• _REQUIREMENT_
Starting at the line that contains "The width and" and ending at the line that contains "Collapse the Explosion", the lines below are to be given again exactly, with nothing added.

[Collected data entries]
──────────────────────────────
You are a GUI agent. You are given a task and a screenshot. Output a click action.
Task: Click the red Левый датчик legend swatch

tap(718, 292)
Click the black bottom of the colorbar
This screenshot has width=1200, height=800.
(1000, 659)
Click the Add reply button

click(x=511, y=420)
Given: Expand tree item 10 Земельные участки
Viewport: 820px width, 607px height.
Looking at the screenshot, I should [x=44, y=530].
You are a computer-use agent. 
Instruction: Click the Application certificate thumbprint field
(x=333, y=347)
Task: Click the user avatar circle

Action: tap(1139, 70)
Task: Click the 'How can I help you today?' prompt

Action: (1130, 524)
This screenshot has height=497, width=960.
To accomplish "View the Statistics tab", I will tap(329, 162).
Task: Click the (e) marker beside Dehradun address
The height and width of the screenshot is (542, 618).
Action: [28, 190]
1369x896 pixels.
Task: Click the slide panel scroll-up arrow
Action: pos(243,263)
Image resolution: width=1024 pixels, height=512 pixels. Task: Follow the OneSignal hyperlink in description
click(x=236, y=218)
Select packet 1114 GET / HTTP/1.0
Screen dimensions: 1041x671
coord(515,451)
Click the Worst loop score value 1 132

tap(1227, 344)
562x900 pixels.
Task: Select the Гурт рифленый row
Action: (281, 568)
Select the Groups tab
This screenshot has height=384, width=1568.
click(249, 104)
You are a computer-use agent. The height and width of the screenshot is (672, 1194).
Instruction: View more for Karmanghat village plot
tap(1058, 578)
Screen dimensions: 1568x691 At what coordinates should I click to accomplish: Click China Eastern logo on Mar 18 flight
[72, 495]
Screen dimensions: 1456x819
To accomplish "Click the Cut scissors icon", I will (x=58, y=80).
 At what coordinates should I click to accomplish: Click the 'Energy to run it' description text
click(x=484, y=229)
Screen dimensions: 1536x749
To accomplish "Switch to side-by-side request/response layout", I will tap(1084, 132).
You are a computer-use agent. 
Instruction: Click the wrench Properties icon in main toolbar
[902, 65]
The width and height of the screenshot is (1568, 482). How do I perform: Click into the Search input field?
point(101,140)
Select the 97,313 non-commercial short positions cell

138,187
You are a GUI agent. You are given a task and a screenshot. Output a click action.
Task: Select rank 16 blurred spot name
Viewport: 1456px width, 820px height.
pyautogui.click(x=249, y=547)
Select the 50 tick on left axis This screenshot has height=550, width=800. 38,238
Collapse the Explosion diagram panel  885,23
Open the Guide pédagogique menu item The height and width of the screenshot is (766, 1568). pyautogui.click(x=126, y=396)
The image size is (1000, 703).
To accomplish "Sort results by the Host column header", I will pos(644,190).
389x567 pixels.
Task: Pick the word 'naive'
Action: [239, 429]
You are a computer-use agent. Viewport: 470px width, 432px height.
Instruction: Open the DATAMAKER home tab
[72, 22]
──────────────────────────────
• _EXERCISE RESULT_
The width and height of the screenshot is (1568, 482). How do I perform: Click into the Search input field?
point(101,140)
Select the 97,313 non-commercial short positions cell

138,187
You are a GUI agent. You are given a task and a screenshot. Output a click action.
Task: Select rank 16 blurred spot name
Viewport: 1456px width, 820px height.
pyautogui.click(x=249, y=547)
Select the 50 tick on left axis This screenshot has height=550, width=800. 38,238
Collapse the Explosion diagram panel  885,23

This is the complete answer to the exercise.